Les statistiques entendues au cours de la réunion du comité de crise pour la gestion de l'épidémie de choléra du vendredi 3 septembre 2010 ne rassurent pas. Au 2 septembre 2010, le nombre total de cas depuis la déclaration de l'épidémie dans la partie septentrionale du Cameroun est de 4744 parmi lesquels 341 décès, soit une létalité de 7,2% contre 4464 cas et 327 décès, pour une létalité de 7,33%. L'épidémie continue de se propager. En deux jours (par rapport à la tenue de la précédente réunion le 1er septembre 2010), il y a eu 280 nouveaux cas et 14 nouveaux décès.
Déclarée le 6 mai dernier (17e semaine épidémiologique) pour l'un et 7 juillet 2010 pour l'autre, le choléra sévit dans les régions de l'Extrême Nord et du Nord. En moins de trois mois, la région du Nord a enregistré 92 cas et 5 décès, soit une létalité de 5,4%. D'après les services de la Direction de la maladie, plusieurs raisons expliquent cet « embrassement de la situation » qui « démontre que l'épidémie n'est pas encore maîtrisée », même si le taux de guérison avoisine les 90%. Ils citent entre autres la forte concentration des populations (promiscuité) dans les districts de santé les plus touchés ; le difficile accès aux malades situés en région montagneuse ; le type d'habitat ; les rites mortuaires qui se perpétuent ; les pluies diluviennes...
« A 90% de succès, c'est bien ! ça montre que nous récupérons des citoyens. Mais nous devons récupérer tous les citoyens », martèle le Secrétaire général du ministère de la Santé publique, président dudit comité. Dans cette optique et au regard des manquements affichés, le Pr Fru Angwafor III demande aux différents ministères de bien s'approprier le problème et de mobiliser les fonds. Pour lui, toute action dans le cadre de ce plan doit être en cohérence avec l'épidémie. En outre, il faut programmer les actions dans le temps et dans l'espace en tenant compte des aires de santé avec une population connue, un habitat maîtrisé. Cela suppose une carte qui présente la situation exacte de l'épidémie. Il a sur cette lancée instruit la réactualisation de la carte de potabilisation de l'eau dans cette région. Celle présentée étant en déphasage avec l'épidémie. « Il faut bien étudier les protocoles utilisés sur le terrain » a-t-il également prescrit en même temps que d'autres questions telles le paquet minimum alloué à un mobilisateur social. Pour les représentants de l'Oms et de l'Unicef, le nombre de mobilisateur doit être renforcé et la piste du traitement à domicile envisagée. « Si on augmente ce nombre, ils pourraient se déplacer avec les solutés de réhydratation et être le plus proches des malades », plaident-ils. Et d'ajouter : « ça pourrait raccourcir les délais de prise en charge et diminuer le nombre de cas enregistrés dans les hôpitaux ».

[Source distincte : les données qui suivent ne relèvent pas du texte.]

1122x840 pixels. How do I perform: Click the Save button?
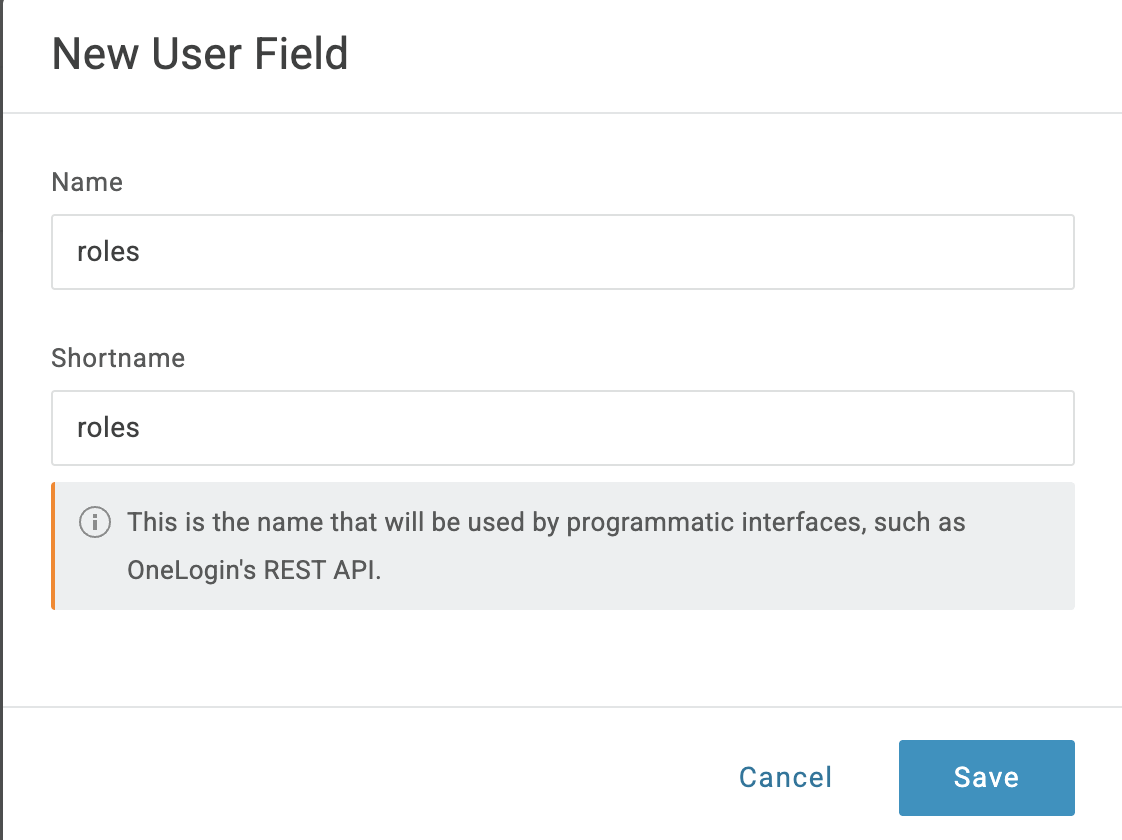[x=986, y=777]
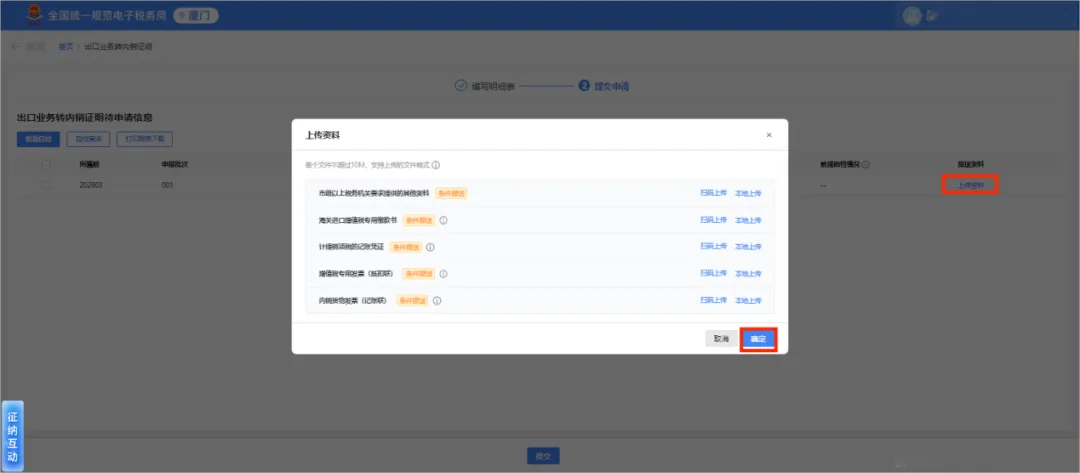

De la cagnotte du Plan d'urgence
Si des solutions ont été trouvées pour prévenir le risque de rupture en médicament et autres consommables, il n'en est pas de même pour ce qui est de l'argent nécessaire à la réalisation de toutes les activités. Dans sa globalité, le plan d'urgence a besoin d'un montant total de 2milliards520millions 955Fcfa. Si l'Etat camerounais via le ministère de l'Energie et de l'eau a augmenté de 30millions Fcfa sa contribution ce qui porte à 831millions la somme mobilisée avec l'aide des partenaires, le gap à couvrir reste important. L'autre point très attendu à cette rencontre du comité était le Plan média préparé par le ministère de la Communication.
On y apprendra qu'il a été « envoyé ». Mais en l'absence des représentants de ce département ministériel, personne n'a osé le présenter. En lieu et place, on a eu droit au plan média de la CRTV. Au terme de la rencontre, le président du Comité a promis dans un proche avenir d'exclure les « personnes qui ne sont pas membres » de ce comité et dont la présence est en ce moment tolérée.